Bewerben konnten sich alle in Göttingen eingeschriebenen Doktorandinnen und Doktoranden im Fach Neuere deutsche Literaturwissenschaft mit einem wissenschaftlichen Beitrag zu einer Fachzeitschrift oder einem Sammelband, den sie (1) in den letzten zwei Jahren vor der Ausschreibung veröffentlicht oder (2) als publikationsreifes Manuskript vorliegen hatten (der Beitrag brauchte also noch nicht veröffentlicht zu sein). Eingereicht werden konnten nur unselbständig erscheinende Beiträge, keine Buchmanuskripte. Selbstbewerbungen waren ebenso möglich, wie Beiträge anderer Doktorandinnen und Doktoranden vorgeschlagen werden können. Die Vorschläge wurden gesammelt, anonymisiert und von einer Jury (Dr. Matthias Beilein, Dr. Claudia Hillebrandt, Prof. Dr. Simone Winko) bewertet und verglichen.
Preisträgerinnen und Preisträger
Janet Boatin: „Statt dass es auf der ganzen Welt
einfach nur einen verbindlichen Ort gäbe, wohleingerichtet zwischen
zwei Buchdeckeln am besten“. Dietmar Daths popintellektuelle Kritik
(2011)
Der besonders lesenswerte Aufsatz widmet sich einem noch wenig
erschlossenen Werk, kann sich daher kaum auf vorliegende Forschung
stützen und stellt schon deswegen, aber auch wegen seines Ansatzes eine
eigenständige Leistung dar. Er bietet nicht nur eine
literaturwissenschaftliche Analyse zweier Romane Dietmar Daths und der
Position des Autors als zugleich linker und popkultureller
Intellektueller, sondern liefert zudem einen eigenen Beitrag zur
aktuellen Zeitdiagnose. Der Beitrag ist stilistisch originell, anregend
und mit Esprit geschrieben; seine im positiven Sinne essayistischen
Qualitäten wurden von der Jury besonders hervorgehoben.

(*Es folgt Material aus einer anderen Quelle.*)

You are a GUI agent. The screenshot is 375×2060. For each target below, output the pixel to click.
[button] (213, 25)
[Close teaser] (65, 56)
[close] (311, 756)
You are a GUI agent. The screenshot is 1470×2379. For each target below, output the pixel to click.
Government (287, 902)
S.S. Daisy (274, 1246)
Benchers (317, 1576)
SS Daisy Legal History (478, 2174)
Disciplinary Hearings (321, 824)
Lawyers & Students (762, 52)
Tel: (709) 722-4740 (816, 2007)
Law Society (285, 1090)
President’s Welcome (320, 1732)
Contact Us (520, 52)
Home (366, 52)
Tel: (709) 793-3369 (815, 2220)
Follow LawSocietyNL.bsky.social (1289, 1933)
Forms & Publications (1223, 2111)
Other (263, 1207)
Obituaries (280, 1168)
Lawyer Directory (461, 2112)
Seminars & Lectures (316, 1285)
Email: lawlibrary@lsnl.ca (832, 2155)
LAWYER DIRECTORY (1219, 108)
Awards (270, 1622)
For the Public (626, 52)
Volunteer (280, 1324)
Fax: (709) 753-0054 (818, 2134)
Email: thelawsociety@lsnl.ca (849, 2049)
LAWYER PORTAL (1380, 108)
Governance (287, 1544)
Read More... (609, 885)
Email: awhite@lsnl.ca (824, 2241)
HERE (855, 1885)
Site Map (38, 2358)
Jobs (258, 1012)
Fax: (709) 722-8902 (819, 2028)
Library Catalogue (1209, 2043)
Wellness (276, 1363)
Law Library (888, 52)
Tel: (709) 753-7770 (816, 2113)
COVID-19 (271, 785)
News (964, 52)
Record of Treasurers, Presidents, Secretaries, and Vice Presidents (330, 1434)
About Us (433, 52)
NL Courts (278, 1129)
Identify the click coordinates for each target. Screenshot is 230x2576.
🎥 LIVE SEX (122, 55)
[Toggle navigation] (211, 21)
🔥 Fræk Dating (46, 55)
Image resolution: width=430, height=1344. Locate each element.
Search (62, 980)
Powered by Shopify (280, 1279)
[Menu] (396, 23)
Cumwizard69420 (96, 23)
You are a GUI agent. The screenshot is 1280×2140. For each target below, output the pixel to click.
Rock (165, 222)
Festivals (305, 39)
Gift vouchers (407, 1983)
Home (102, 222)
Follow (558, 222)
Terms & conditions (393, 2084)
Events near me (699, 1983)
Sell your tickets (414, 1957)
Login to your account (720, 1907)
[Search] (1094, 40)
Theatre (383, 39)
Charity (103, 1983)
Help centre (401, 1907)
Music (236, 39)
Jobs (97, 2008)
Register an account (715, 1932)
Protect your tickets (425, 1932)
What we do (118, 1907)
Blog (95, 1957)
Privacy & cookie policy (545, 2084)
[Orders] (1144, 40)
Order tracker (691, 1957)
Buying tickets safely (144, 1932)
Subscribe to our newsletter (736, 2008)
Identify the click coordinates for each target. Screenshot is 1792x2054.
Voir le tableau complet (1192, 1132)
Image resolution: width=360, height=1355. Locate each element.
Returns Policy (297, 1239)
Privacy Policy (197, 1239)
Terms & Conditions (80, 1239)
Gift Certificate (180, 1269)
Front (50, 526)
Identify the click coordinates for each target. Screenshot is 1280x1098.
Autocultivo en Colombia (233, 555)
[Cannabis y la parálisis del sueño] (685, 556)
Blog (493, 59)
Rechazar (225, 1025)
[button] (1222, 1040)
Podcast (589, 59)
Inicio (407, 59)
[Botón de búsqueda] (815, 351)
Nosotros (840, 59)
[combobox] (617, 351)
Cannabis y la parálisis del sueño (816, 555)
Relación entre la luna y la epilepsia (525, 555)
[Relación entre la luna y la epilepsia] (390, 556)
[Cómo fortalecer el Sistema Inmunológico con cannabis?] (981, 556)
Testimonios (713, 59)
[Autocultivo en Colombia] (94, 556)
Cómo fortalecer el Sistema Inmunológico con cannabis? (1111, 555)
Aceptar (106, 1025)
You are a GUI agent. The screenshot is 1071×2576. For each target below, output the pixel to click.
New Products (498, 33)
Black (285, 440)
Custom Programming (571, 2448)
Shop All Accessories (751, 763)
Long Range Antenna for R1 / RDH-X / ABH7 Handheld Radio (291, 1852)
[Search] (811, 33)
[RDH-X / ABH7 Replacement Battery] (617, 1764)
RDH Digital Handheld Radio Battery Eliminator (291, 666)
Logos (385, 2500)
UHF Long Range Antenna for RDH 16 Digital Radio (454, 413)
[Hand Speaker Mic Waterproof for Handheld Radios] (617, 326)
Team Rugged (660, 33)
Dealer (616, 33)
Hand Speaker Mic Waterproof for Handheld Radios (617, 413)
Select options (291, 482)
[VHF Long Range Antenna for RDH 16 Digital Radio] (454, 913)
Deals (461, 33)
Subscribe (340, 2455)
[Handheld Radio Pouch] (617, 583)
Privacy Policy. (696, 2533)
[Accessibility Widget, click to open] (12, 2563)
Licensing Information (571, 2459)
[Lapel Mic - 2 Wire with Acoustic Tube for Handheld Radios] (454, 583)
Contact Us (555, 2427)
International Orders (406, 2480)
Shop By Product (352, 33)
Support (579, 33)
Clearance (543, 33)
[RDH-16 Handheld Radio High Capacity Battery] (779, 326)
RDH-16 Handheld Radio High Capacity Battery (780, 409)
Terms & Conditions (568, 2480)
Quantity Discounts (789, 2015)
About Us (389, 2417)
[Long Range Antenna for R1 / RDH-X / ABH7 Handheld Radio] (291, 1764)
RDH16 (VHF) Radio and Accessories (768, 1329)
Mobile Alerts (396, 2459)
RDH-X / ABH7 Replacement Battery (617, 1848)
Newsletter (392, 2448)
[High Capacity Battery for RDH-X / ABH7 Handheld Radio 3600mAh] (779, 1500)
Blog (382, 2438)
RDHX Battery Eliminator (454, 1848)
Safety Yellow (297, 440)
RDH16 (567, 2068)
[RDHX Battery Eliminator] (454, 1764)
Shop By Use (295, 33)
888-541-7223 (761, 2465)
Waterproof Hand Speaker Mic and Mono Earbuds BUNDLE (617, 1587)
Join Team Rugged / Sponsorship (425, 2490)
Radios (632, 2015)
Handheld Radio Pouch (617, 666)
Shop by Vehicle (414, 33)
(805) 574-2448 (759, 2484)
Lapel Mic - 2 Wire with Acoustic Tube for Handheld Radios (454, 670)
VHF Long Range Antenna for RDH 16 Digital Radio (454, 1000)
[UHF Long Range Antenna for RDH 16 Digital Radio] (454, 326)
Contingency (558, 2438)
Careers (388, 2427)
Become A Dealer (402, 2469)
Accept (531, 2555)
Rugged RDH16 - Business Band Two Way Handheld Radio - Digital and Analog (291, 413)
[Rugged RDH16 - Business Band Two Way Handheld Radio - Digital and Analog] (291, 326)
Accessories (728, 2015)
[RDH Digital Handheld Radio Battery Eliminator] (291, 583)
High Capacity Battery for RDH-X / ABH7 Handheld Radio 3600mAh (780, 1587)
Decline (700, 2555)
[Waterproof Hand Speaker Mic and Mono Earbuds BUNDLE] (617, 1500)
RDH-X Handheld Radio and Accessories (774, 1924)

Philipp Böttcher: Tieck und seine Verleger
(2011)
Mit dem Aufsatz liegt ein informativer, gut geschriebener
Handbuchartikel vor, der eine solide sozial- und mediengeschichtliche
Rekonstruktion seines Gegenstandes präsentiert. Tiecks Verhältnis zu
seinen Verlegern wird mit Blick auf die Verlagslandschaft der Zeit und
die Bedingungen der Produktion und Distribution von Literatur
kenntnisreich entfaltet. Dabei versteht es der Verfasser, seinen
textsortengemäß faktenlastigen Gegenstand auf eine besonders
anschauliche und anregende Weise zu vermitteln. Die Anforderungen der
Textsorte ‚Handbuchartikel’ werden sehr gut erfüllt, die erforderliche
breite Aufarbeitung von Forschungsergebnissen wird mit aktuellen
Positionen der Autordebatten verbunden und in entsprechender
Terminologie präsentiert.
Jan Borkowski / Philipp Heine: Ziele der
Literaturgeschichtsschreibung (2013)
Der ausgezeichnet recherchierte und materialreiche Aufsatz liefert
einen wertvollen Beitrag zur aktuellen Debatte über die
(Un-)Möglichkeit der Literaturgeschichtsschreibung, indem er sich eines
Themas, das trotz seiner hohen Relevanz bislang nicht bearbeitet worden
ist, auf systematische Weise annimmt: Er untersucht vorliegende Ansätze
der Literaturgeschichtsschreibung nach ihren Zielen und erstellt zum
ersten Mal eine typologisierende Übersicht über die Vielfalt
literaturhistoriographischer Ziele, auch in ihrem Zusammenhang mit
literaturtheoretischen Prämissen. Der Beitrag verbindet philologische
Sorgfalt der Recherche, systematische Präzision und Klarheit der
Argumentation. Die Typologie ermöglicht die dringend erforderliche
Differenzierung der Literaturgeschichtsdebatte.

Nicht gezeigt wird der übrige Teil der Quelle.